- **Given instruction**: Extend the passage on which skills and programming languages a machine learning practitioner should learn for data science, starting right after its final sentence.

- **Document segment**:
[start]

However, statistics is merely the beginning. You will need to get acquainted with the MapReduce paradigm, as well as distributed computing in general. If you feel comfortable enough with the paradigm, consider designing a mapper and a reducer for practice in a language of your choice. Your learning style will dictate if you need to take a course on the subject or if a good book and some tutorials will be sufficient.

Finally, you will need to learn a few things about databases, if you are not already familiar with them. A good working knowledge of the various types of data structures can go a long way. Most languages, even the less robust ones like Python, can handle multiple data structures. However, if you don’t know them in some depth, you may not be able to take advantage of these features. Data science involves a lot of resource management, and using the right data structures can help you create efficient programs and access diverse data sources more easily.

12.3.2.2 Languages to Learn

Many machine learning and A.I. practitioners get by using Matlab, Octave or Python. All of these are great tools, but not sufficient for a data scientist. Invest some time to learn one of the more robust languages, such as Java, Scala, C++ or C#, for starters. If languages are not your thing and you had a hard time learning Matlab, then Python is always a popular option. There are also several courses available. Python is not as intuitive as Matlab, but it has a wide variety of packages and is completely free. It is also adept at handling large datasets.

In addition, you should have at least some working knowledge of R. Apart from being a very intuitive and high-level way to implement any statistical method, it has robust parallel computing capabilities, good memory management and a wide variety of packages including one for large datasets. There is also a very big user community for R. New statistical methods created by researchers are usually first implemented and made available in R. Finally, unlike other statistical programs, R (and all its packages) is completely free.

Finally, you will need to get familiar with at least one of the big data integrated platforms, such as IBM’s BigInsights, and with the underlying technology, Hadoop. If you are more interested in working on Hadoop without relying on a platform, you may want to learn about Pig and Hive, for starters, so that you can create your own Hadoop code.

Learning a language can be time consuming, but as a machine learning/A.I. practitioner you are already good with algorithms. Therefore, learning a language should be manageable for you. If you have time, you may want to learn more than two languages, including R, as different employers often value different languages. So once you master one of the robust languages, get at least some working knowledge of another language.

[end]

- **Material provided**:

[start]

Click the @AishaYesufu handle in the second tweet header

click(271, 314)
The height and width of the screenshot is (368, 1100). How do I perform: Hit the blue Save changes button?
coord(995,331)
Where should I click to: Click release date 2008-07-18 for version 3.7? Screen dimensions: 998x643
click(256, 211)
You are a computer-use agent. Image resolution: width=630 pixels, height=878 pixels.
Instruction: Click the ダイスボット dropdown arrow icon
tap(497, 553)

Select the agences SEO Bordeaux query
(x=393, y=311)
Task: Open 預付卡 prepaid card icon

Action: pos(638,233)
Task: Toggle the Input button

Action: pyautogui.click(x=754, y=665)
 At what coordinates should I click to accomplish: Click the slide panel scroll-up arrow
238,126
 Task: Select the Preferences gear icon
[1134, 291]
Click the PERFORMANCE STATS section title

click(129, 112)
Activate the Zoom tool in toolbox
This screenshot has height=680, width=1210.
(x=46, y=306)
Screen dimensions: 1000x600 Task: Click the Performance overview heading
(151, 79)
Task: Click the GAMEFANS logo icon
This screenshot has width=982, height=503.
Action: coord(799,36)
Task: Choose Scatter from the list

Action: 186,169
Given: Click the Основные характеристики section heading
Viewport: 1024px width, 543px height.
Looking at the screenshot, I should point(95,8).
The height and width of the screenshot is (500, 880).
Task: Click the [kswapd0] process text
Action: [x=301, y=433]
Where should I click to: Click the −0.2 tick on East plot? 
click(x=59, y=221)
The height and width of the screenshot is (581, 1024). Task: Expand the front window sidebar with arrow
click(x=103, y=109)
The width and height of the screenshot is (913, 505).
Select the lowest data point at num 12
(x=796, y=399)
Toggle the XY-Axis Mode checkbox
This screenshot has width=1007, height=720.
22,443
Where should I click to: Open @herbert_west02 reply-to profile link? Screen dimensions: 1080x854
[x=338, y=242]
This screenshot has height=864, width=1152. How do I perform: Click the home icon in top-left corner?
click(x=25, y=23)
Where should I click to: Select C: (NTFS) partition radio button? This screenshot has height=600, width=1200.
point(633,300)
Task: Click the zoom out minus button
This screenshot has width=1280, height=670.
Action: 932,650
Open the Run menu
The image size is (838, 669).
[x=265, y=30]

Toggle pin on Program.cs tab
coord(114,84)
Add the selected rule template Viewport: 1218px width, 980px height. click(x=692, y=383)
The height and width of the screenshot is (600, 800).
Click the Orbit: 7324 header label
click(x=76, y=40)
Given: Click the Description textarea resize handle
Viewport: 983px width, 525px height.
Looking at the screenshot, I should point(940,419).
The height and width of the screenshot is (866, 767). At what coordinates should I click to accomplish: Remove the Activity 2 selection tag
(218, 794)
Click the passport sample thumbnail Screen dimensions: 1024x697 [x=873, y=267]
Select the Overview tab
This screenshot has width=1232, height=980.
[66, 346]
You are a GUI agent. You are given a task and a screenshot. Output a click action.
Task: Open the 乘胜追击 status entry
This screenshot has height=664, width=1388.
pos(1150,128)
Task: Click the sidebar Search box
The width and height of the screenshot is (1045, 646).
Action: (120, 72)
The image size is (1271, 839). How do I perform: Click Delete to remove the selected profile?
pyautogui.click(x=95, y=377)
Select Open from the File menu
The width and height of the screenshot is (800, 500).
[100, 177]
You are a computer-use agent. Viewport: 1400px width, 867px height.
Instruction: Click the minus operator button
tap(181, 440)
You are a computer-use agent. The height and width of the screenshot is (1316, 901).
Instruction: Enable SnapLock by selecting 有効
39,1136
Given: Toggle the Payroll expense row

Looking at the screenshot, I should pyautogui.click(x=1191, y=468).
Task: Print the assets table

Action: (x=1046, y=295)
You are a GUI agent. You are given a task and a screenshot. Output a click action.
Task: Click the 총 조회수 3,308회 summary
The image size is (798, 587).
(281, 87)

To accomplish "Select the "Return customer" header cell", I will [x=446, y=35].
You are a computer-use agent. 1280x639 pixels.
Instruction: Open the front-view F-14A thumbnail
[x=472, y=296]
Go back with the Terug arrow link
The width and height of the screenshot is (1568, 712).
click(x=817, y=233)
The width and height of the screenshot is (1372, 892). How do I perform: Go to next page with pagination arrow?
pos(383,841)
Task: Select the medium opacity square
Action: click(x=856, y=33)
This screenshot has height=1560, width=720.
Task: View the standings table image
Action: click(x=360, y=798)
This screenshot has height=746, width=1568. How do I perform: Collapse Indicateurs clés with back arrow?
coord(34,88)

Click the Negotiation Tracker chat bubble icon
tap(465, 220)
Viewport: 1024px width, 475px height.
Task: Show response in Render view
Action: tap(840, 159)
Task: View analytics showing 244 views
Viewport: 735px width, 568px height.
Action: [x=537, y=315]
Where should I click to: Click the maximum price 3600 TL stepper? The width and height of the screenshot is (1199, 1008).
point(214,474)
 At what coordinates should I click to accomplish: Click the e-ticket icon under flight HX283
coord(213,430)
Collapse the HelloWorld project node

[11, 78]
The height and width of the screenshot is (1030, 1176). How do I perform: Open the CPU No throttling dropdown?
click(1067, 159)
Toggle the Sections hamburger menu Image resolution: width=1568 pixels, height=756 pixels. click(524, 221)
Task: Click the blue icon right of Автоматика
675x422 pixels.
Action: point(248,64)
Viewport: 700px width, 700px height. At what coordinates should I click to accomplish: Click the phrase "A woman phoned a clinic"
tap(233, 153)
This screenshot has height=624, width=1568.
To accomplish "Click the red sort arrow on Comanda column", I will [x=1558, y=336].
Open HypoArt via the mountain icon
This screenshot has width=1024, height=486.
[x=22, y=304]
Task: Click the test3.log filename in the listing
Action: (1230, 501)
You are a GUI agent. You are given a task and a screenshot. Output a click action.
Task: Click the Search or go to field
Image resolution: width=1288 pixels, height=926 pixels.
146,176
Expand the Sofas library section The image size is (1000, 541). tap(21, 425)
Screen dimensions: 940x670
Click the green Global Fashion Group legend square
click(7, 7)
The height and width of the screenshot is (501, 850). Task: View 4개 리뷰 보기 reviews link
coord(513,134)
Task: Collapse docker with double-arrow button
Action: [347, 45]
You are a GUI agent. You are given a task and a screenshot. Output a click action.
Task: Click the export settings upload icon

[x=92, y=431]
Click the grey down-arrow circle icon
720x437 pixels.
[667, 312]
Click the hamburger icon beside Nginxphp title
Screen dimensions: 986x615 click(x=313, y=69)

[end]

- **Exercise result**:
12.3.2.3 Other Material to Get Acquainted With

As mentioned in Section 12.3.1.3, some working knowledge of SQL is essential to your role as a data scientist. If you haven’t touched this language since your university days, you may want to refresh your skills and practice on a variety of datasets. While you are at it, you may want to get acquainted with NoSQL, as well, since that’s what is used for data in the big data domain.

If you are confident about your programming skills and enjoy algorithm design, you may prefer to write your programs in R or some other language, linking them to the platform you are using. Make sure you learn how this is done and practice on some benchmark datasets. This could be more useful than mastering a language since there is no one particular language (yet) that you can rely on completely for all your data science endeavors.

In addition, you will need to practice building data analysis models using your newly acquired knowledge of statistics. These models don’t have to be purely statistical, but the more statistical elements you incorporate in them the better. Also, look into ways to combine different techniques in these models and test them on some benchmark models. Machine learning and A.I. techniques are excellent, but statistical techniques can be quite good, especially when dealing with numeric data. Since data science applications usually deal with this kind of data, you may want to make use of statistics more in your models.

12.3.3 Mixed Background

Coming from a mixed background in statistics and machine learning or A.I. has a lot of advantages and makes the transition to data science easier than from any other background. You should already be familiar with statistics theory, various machine learning techniques and may know a programming language or two, but you need to become acquainted with parallel computing, the MapReduce paradigm and databases. If you don’t know an OOP language well, you will need to expand your knowledge of programming. Also, you will need to work on your data mining techniques, practice with various benchmark datasets and refine your R programming.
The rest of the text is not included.